Measuring Teacher Effectiveness

Understanding Common, Uncommon, and Combined Methods

Research has validated the widespread belief that effective teaching matters. But what does effective teaching look like? And how can we measure it? Education practitioners, policymakers, and researchers have suggested a wide range of methods. Many of these have been incorporated into teacher feedback and evaluation systems.

  • Three methods are used most widely in the United States.

    The three most widely used measures in the United States are structured classroom observations, teacher contributions to student achievement growth, and student perceptions of teacher effectiveness and classroom instructional climate. According to the National Council on Teacher Quality, as of 2019, 44 states require classroom observations, 33 require measures of student achievement growth, and seven require student surveys as components of teacher feedback and evaluation systems. An additional 24 states permit the use of student surveys in teacher evaluation.

  • There are many other possible measures that require more research attention.

    Teaching effectiveness can also be inferred from tests of teachers’ knowledge or skills; teachers’ participation in professional development, committees, or mentoring; instructional artifacts, including lesson plans and assignments; teacher self-reporting, including instructional logs; and input provided by parents, peers, or administrators.

    However, these measures have not been as thoroughly examined by researchers as have test-based and observation methods. Because of this, they are less frequently incorporated into teacher evaluation systems.

  • How to combine measures may be as important as which measures to combine.

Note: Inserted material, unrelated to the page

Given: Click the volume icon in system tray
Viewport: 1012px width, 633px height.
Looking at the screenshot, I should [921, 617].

    Education agencies use a wide range of models to combine multiple measures into a single teacher effectiveness appraisal. However, research on combining measures is evolving as a field, with no clear consensus about the best way to do this to achieve an accurate overall rating of teaching effectiveness. Many states and districts use weighted averages to combine information from multiple sources into a single score. Others use discrete decision rules for each measure and then specify an overall decision rule based on those separate decisions. However, combining measures does not always produce more-precise estimates of teacher quality or improve decisionmaking, and measurement error from different sources does not “cancel out” when combining measures. Researchers are exploring ways in which different approaches to combining measures affect the accuracy, consistency, and fairness of evaluation scores.

  • Multiple measures provide a more accurate picture of teaching effectiveness than any single measure.

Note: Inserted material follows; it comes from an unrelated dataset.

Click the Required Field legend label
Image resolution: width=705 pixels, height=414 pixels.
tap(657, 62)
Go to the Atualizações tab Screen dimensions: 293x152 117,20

    Deciding between methods for measuring teacher effectiveness requires trade-offs in terms of accuracy, precision, implementation challenges, and scalability. Each provide a different perspective on teaching—for example, test scores tell us something about the outcomes attained by students in a teacher’s class but do not tell us whether students enjoy being in class or whether teachers’ instructional practices are aligned with district guidelines. Student surveys and classroom observations, respectively, can shed light on those topics. No single method provides a complete picture of a teacher’s effectiveness; fair, accurate, and actionable appraisals of teaching quality depend on having information from multiple, complementary sources of information.